Uteach is an online LMS that helps educators, teachers, and businesses deliver courses, sessions, or other educational and training programs. It provides a comprehensive all-in-one platform to build, sell, deliver and manage training content while automating a lot of the learning tasks to save time and remove the operational overhead of maintaining an online teaching business.
Uteach is a cloud-based SaaS LMS, which removes the deployment and maintenance overhead associated with on-premise self-managed LMS solution. They take care of handling the underlying technical complexities, so educators and creators can focus on building their training content.
Infrastructure Overview
Uteach underlying infrastructure is hosted on AWS. It uses EKS for running the application workloads and ELB for enabling network access. Additionally, they use Cloudflare CDN for caching content on edge locations closer to the users for optimizing performance. Each tenant got their own dns hosted zone in Cloudflare.

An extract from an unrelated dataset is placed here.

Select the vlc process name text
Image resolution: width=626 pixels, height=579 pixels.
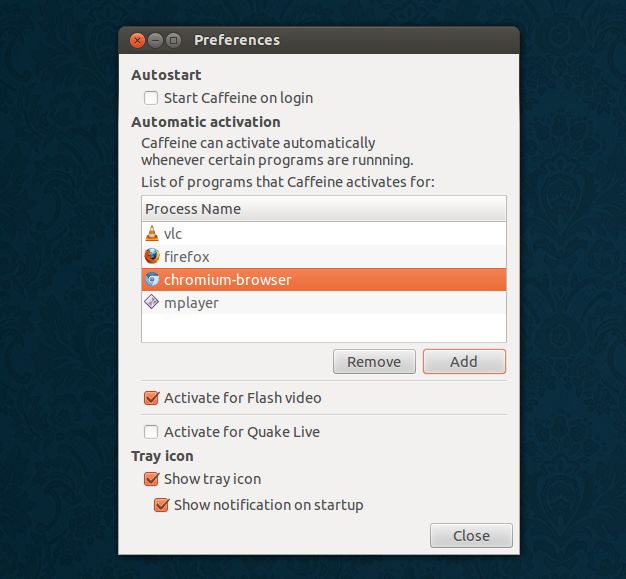pyautogui.click(x=173, y=234)
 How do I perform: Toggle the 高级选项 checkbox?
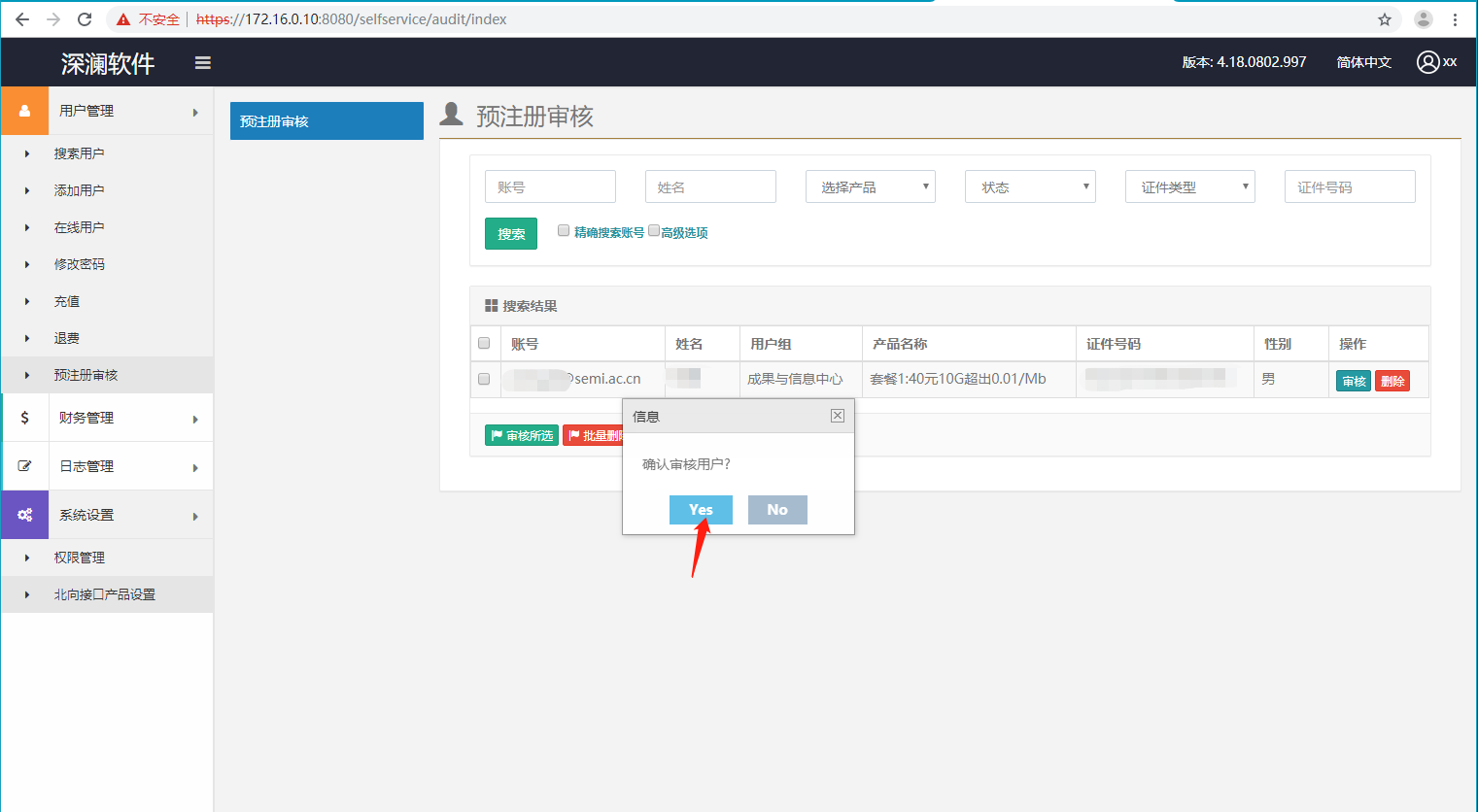[654, 230]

Uteach is a multi-tenant platform where different creators can register and join. Each creator on the platform can build his own website which is hosted by Uteach and includes his course contents and other data. Creators also get a separate dedicated URL so that students and learners can get access to the creator's content. This URL can be automatically provided by Uteach as a subdomain under the Uteach domain, or there's also an option to connect your own custom domain and use it through CloudFlare dns zone..
Challenge
Now, although each client (educator on the platform) tenant is isolated, this is only logical isolation on the application level, but the underlying infrastructure is shared between the clients. This is a common design in building multi-tenant SaaS solutions where creating dedicated resources for each tenant is not possible due to extremely higher costs or other resource management constraints.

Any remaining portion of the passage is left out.